You may be making a minor error. 150 years old book should be right !
I think it should be:
r^2 + (2r-t)^2 = (r+t)^2
r^2 = (r+t)^2 - (2r-t)^2
r^2 = (r+t - 2r+t)(r+t+2r-t)
r^2 = (2t - r)(3r)
r = (2t - r)(3)
r = 6t - 3r
r=(3/2) t
Nice question.
-O
We have been assigned this math problem (22) and I'm having some trouble solving it.
Sacred Mathematics: Japanese Temple ... - Google Book Search
It wants me to show that R=2t, and I know so far that the sides of the square are equal to 4r
The answer key says to use the Pythagorean theorem on the little circles to show that r= 3/2 t and I'm having problems with that
This is what I did so far, from diving the square in halves and then connecting the four origins of the small circles inside the square, you then see 4 small triangles. I used the bottom right triangle.
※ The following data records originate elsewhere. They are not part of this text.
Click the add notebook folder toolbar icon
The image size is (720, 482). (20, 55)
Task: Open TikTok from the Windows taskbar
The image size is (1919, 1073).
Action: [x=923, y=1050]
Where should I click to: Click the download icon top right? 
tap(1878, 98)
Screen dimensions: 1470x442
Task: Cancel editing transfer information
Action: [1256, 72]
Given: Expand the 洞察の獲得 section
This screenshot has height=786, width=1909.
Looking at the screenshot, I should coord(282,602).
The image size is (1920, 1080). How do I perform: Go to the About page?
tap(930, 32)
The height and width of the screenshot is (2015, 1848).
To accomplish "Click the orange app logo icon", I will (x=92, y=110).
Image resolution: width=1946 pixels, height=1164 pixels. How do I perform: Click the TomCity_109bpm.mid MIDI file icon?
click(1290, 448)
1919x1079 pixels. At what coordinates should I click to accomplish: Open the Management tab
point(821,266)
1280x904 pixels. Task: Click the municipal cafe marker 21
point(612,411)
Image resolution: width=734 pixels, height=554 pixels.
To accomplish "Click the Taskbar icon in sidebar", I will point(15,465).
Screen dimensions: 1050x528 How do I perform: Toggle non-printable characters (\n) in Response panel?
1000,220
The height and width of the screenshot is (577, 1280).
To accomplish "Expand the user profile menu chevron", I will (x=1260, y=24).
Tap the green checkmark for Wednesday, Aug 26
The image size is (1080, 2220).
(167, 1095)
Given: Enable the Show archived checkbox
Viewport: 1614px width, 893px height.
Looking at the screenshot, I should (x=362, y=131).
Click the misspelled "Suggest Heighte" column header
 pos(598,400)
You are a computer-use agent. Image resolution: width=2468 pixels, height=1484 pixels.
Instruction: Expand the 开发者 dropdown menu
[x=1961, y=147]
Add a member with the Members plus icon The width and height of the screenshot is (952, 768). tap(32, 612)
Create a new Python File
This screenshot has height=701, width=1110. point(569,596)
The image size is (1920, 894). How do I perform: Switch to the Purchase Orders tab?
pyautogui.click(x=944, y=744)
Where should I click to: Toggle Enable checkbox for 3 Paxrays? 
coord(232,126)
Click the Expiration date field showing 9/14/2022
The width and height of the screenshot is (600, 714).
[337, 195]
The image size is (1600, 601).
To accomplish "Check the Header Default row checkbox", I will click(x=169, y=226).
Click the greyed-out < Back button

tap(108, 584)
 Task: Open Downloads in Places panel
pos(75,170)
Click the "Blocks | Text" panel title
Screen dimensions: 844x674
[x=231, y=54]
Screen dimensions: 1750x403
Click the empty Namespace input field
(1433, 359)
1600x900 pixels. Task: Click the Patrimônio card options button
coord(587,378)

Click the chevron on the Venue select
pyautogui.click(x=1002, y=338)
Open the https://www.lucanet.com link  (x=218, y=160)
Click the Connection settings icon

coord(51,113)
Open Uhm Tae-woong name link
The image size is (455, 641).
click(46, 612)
I got that the hypotenuse is r+t and then the side on the horizontal half line is 2r - t and the side on the vertical half line is r for sure. I tried using the pythagorean theorem but all I came to was that 2r^2 - tr = 2t, for the theorem the sides came up to be r^2 + (2r-t)^2 = (r+t)^2
Does anyone know what I'm doing wrong here?